TESTO DELL'ESERCIZIO:
Trascriva fedelmente, riga per riga, tutte le voci riportate di seguito, senza alcuna modifica.

DATI DA UTILIZZARE:
▼

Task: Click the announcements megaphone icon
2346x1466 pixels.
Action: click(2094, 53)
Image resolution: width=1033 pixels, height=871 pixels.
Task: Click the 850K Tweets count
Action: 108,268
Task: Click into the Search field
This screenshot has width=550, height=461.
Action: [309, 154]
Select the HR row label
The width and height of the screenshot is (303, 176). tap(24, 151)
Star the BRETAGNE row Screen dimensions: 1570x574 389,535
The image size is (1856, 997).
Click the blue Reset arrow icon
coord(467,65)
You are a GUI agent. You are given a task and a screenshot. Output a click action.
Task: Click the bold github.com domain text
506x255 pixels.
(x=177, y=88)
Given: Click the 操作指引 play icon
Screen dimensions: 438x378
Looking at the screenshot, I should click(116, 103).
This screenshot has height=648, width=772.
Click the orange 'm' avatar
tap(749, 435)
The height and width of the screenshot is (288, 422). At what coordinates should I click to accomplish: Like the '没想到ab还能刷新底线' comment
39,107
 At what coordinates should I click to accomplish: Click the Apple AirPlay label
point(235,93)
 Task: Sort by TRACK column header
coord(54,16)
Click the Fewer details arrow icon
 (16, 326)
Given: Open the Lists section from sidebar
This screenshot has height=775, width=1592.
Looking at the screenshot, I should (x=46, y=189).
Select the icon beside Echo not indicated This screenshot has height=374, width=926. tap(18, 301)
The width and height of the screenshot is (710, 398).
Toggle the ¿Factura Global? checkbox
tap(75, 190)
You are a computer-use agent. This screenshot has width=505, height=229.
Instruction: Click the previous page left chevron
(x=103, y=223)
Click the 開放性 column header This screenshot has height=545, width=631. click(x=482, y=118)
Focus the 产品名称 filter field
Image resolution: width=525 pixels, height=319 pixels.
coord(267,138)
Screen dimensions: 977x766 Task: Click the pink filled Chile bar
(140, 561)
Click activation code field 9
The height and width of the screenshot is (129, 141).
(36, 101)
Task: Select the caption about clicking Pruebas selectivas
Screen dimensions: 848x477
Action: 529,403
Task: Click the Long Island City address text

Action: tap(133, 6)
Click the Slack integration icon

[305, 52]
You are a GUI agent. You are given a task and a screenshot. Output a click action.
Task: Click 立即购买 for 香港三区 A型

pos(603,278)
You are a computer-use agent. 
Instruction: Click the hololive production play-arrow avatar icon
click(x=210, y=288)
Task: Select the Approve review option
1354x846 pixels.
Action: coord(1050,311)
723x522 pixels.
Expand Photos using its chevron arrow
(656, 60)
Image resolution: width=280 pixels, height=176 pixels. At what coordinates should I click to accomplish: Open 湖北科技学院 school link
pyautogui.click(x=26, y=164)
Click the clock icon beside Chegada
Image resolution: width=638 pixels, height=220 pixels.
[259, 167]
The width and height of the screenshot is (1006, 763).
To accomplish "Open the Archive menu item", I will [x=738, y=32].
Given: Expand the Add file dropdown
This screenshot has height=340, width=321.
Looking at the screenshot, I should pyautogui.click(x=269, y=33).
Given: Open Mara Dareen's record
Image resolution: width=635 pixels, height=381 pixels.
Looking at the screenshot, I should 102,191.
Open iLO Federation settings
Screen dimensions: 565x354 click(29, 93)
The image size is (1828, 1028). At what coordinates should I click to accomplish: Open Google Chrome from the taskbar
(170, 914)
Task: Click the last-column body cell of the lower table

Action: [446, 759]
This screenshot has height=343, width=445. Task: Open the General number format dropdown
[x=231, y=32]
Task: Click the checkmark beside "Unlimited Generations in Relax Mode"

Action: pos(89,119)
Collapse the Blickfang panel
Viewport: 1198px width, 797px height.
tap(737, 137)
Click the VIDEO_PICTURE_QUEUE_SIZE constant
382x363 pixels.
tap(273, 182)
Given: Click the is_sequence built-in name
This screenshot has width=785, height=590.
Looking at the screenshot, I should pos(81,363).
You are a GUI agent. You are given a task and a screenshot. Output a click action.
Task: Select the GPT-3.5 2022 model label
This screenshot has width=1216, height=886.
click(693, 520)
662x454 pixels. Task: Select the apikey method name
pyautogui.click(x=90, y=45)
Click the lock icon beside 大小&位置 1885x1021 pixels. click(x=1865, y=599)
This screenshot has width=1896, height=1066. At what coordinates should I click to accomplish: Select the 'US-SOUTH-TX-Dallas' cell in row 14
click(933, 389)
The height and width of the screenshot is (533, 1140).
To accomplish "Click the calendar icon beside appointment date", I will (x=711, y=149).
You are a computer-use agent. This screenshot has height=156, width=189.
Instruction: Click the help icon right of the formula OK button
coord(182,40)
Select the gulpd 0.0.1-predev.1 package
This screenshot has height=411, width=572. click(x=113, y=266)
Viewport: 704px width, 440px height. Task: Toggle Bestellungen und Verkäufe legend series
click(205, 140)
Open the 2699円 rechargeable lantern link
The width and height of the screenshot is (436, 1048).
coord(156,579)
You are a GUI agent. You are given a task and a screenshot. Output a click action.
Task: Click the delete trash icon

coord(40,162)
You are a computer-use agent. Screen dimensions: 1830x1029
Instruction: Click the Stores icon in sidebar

▲

SOLUZIONE:
Task: Click the announcements megaphone icon
2346x1466 pixels.
Action: click(2094, 53)
Image resolution: width=1033 pixels, height=871 pixels.
Task: Click the 850K Tweets count
Action: 108,268
Task: Click into the Search field
This screenshot has width=550, height=461.
Action: [309, 154]
Select the HR row label
The width and height of the screenshot is (303, 176). tap(24, 151)
Star the BRETAGNE row Screen dimensions: 1570x574 389,535
The image size is (1856, 997).
Click the blue Reset arrow icon
coord(467,65)
You are a GUI agent. You are given a task and a screenshot. Output a click action.
Task: Click the bold github.com domain text
506x255 pixels.
(x=177, y=88)
Given: Click the 操作指引 play icon
Screen dimensions: 438x378
Looking at the screenshot, I should click(116, 103).
This screenshot has height=648, width=772.
Click the orange 'm' avatar
tap(749, 435)
The height and width of the screenshot is (288, 422). At what coordinates should I click to accomplish: Like the '没想到ab还能刷新底线' comment
39,107
 At what coordinates should I click to accomplish: Click the Apple AirPlay label
point(235,93)
 Task: Sort by TRACK column header
coord(54,16)
Click the Fewer details arrow icon
 (16, 326)
Given: Open the Lists section from sidebar
This screenshot has height=775, width=1592.
Looking at the screenshot, I should (x=46, y=189).
Select the icon beside Echo not indicated This screenshot has height=374, width=926. tap(18, 301)
The width and height of the screenshot is (710, 398).
Toggle the ¿Factura Global? checkbox
tap(75, 190)
You are a computer-use agent. This screenshot has width=505, height=229.
Instruction: Click the previous page left chevron
(x=103, y=223)
Click the 開放性 column header This screenshot has height=545, width=631. click(x=482, y=118)
Focus the 产品名称 filter field
Image resolution: width=525 pixels, height=319 pixels.
coord(267,138)
Screen dimensions: 977x766 Task: Click the pink filled Chile bar
(140, 561)
Click activation code field 9
The height and width of the screenshot is (129, 141).
(36, 101)
Task: Select the caption about clicking Pruebas selectivas
Screen dimensions: 848x477
Action: 529,403
Task: Click the Long Island City address text

Action: tap(133, 6)
Click the Slack integration icon

[305, 52]
You are a GUI agent. You are given a task and a screenshot. Output a click action.
Task: Click 立即购买 for 香港三区 A型

pos(603,278)
You are a computer-use agent. 
Instruction: Click the hololive production play-arrow avatar icon
click(x=210, y=288)
Task: Select the Approve review option
1354x846 pixels.
Action: coord(1050,311)
723x522 pixels.
Expand Photos using its chevron arrow
(656, 60)
Image resolution: width=280 pixels, height=176 pixels. At what coordinates should I click to accomplish: Open 湖北科技学院 school link
pyautogui.click(x=26, y=164)
Click the clock icon beside Chegada
Image resolution: width=638 pixels, height=220 pixels.
[259, 167]
The width and height of the screenshot is (1006, 763).
To accomplish "Open the Archive menu item", I will [x=738, y=32].
Given: Expand the Add file dropdown
This screenshot has height=340, width=321.
Looking at the screenshot, I should pyautogui.click(x=269, y=33).
Given: Open Mara Dareen's record
Image resolution: width=635 pixels, height=381 pixels.
Looking at the screenshot, I should 102,191.
Open iLO Federation settings
Screen dimensions: 565x354 click(29, 93)
The image size is (1828, 1028). At what coordinates should I click to accomplish: Open Google Chrome from the taskbar
(170, 914)
Task: Click the last-column body cell of the lower table

Action: [446, 759]
This screenshot has height=343, width=445. Task: Open the General number format dropdown
[x=231, y=32]
Task: Click the checkmark beside "Unlimited Generations in Relax Mode"

Action: pos(89,119)
Collapse the Blickfang panel
Viewport: 1198px width, 797px height.
tap(737, 137)
Click the VIDEO_PICTURE_QUEUE_SIZE constant
382x363 pixels.
tap(273, 182)
Given: Click the is_sequence built-in name
This screenshot has width=785, height=590.
Looking at the screenshot, I should pos(81,363).
You are a GUI agent. You are given a task and a screenshot. Output a click action.
Task: Select the GPT-3.5 2022 model label
This screenshot has width=1216, height=886.
click(693, 520)
662x454 pixels. Task: Select the apikey method name
pyautogui.click(x=90, y=45)
Click the lock icon beside 大小&位置 1885x1021 pixels. click(x=1865, y=599)
This screenshot has width=1896, height=1066. At what coordinates should I click to accomplish: Select the 'US-SOUTH-TX-Dallas' cell in row 14
click(933, 389)
The height and width of the screenshot is (533, 1140).
To accomplish "Click the calendar icon beside appointment date", I will (x=711, y=149).
You are a computer-use agent. This screenshot has height=156, width=189.
Instruction: Click the help icon right of the formula OK button
coord(182,40)
Select the gulpd 0.0.1-predev.1 package
This screenshot has height=411, width=572. click(x=113, y=266)
Viewport: 704px width, 440px height. Task: Toggle Bestellungen und Verkäufe legend series
click(205, 140)
Open the 2699円 rechargeable lantern link
The width and height of the screenshot is (436, 1048).
coord(156,579)
You are a GUI agent. You are given a task and a screenshot. Output a click action.
Task: Click the delete trash icon

coord(40,162)
You are a computer-use agent. Screen dimensions: 1830x1029
Instruction: Click the Stores icon in sidebar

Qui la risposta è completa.